Outsourcing any prototyping is not inexpensive. Building a prototype may cost 100 to 1000 times what a design will cost in production. That’s why prototyping is done mostly in-house. The first thing that alarms me is the requester is seeking the lowest cost.

I imagine a hobbyist designer with a new retract gear design for a model airplane would drop dead if I quoted $3,000 to build the working prototype and $100/hr for consulting. Time is a BIG part of prototyping cost. Making special tools and fixtures also greatly adds to the cost. So all this has to be considered in the design, time and cost it will take to make the first one.

Most professional designers wisely choose to do their own prototyping. I sell the small machine tools suitable for hobbyist type work when the project is of a very small size. The problem may be… the designer will have to develop machining skills by trial and error. So the invention design stage is only a small part of the item cost, ninety percent if not more is getting the idea built.

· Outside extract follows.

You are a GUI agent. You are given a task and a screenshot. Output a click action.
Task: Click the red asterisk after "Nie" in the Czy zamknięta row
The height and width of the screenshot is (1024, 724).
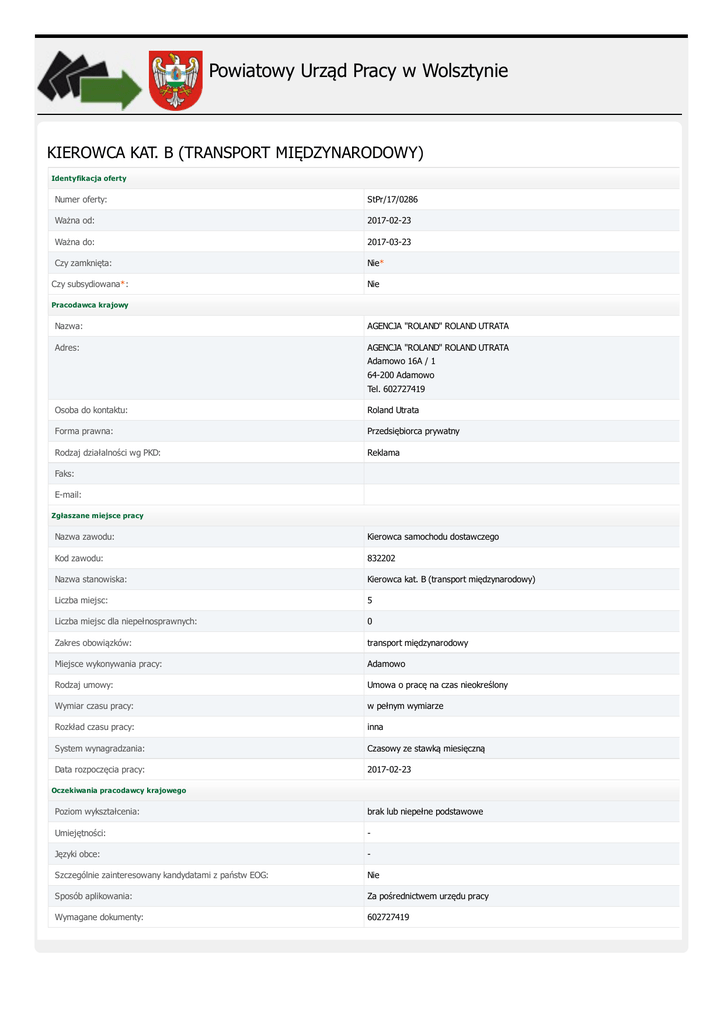(x=381, y=263)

I have been in several nuclear science labs at prestigious universities and I was surprised and pleased to see that they have their own fully equipped machine shops. They are used for design and construction of their specialized apparatus for nuclear experiments. The large components they have built (at very high cost) by outside shops but a lot of the small chambers, brackets and guides are built by the students themselves in their own machine shop.  The reason is cost and to have the ability to quickly make changes.

The reason I enjoy my hobby is I can do everything for myself. It is called design build in the engineering world. I am free to make changes anytime and in any way I desire. I may throw the whole first start away and start over with an improvement. The hobby is often called model engineering rather than amateur machinist.

The requirement is including this kind of time and material freedom when you are estimating cost for a fixed budget. That $2,000 quote may turn into $4,000 real cost if there is a single “do-over”. The reality is the customer must understand part of the prototype cost is for first time mistakes and such do-overs. I seldom make the first part perfect if I have never done one before. I often build prototypes of my own designs (sometimes in wax) just to discover the problems and techniques before I attempt the real component.

In development of a new design as I mentioned above, it is often wise to make a concept version from cheap materials, maybe to see just how it fits with something else. There is still a large investment of time. However, making the ”good part” is now not the first attempt. See my point?

Design, specify, build on a prototype is a very risky venture for both the designer and the out-sourced builder. It may not be a good relationship builder for either as the cost goes up. What’s needed is a mutual rather than an adversarial relationship. “You told me you could make it for $25.00. Now you say the real cost is $250.00” is adversarial. No one wins. A designer should never bid a prototype for the lowest cost. No one will be happy at the end.

Competitive bid is the way to go when you are going to make say, 1000 items all the same and the prototype already proves (provides) the method of manufacture. The per-unit cost to make a fixture for one part is now one thousandth the cost of making it for the prototype.

The hobbyist designer with the $6000 retract gear prototype cost can spread that cost over 1000 items ($6.00/item) If the retracts sell at $300 a set, the prototype is now 2% of the cost. Yes the prototype cost $6000 to build the production unit priced at $300.00. Those are the facts my friends.

Hiring “one-off” parts built for your own enjoyment is something the very rich do for their antique car collections or if you are a silly hobbyist like me and do it just for the enjoyment of creation.

This also shouts out there is no financial reason to custom making something that is already mass produced. A hobbyist may just want to because he can, but that is not a good business decision.